# WHAT YOU HAVE TO DO
Find each line of the material below in which the word "faults" occurs, and return it.

[DATA TO PROCESS Boundary: Start]

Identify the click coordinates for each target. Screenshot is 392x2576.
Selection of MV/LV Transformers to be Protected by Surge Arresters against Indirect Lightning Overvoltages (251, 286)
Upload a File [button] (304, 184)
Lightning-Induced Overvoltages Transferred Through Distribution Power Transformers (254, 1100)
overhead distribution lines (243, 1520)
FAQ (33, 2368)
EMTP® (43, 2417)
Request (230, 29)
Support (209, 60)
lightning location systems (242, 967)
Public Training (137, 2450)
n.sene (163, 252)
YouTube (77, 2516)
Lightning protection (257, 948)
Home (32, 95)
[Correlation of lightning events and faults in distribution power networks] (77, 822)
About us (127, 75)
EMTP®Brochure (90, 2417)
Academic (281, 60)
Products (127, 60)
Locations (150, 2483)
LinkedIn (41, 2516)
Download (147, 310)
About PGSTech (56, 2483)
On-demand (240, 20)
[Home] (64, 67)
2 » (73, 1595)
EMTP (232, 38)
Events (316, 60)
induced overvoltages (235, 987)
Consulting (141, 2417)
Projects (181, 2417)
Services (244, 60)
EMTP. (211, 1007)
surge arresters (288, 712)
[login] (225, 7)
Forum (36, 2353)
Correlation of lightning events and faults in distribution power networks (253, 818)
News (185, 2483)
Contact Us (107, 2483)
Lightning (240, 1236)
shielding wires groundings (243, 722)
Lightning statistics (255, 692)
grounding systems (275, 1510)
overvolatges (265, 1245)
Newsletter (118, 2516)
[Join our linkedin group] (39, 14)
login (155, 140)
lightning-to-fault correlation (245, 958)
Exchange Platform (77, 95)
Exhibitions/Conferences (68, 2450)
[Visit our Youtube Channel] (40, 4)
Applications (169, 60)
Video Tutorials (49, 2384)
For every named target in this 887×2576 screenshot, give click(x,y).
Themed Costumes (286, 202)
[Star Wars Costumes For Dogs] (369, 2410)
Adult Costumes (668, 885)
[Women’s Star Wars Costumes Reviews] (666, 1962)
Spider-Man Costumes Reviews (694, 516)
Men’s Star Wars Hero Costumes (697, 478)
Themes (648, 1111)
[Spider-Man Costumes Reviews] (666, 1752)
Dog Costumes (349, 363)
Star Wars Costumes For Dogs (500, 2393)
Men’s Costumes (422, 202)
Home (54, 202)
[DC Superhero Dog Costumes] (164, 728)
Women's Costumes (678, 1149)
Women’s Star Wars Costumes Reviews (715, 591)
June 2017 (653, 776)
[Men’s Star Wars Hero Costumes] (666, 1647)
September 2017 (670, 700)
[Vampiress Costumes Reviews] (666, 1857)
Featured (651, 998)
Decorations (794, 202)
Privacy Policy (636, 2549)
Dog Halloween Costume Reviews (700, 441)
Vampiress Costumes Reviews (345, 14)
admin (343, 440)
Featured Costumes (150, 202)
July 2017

[DATA TO PROCESS Boundary: End]

# RESULT FOR THIS TASK
[Correlation of lightning events and faults in distribution power networks] (77, 822)
Correlation of lightning events and faults in distribution power networks (253, 818)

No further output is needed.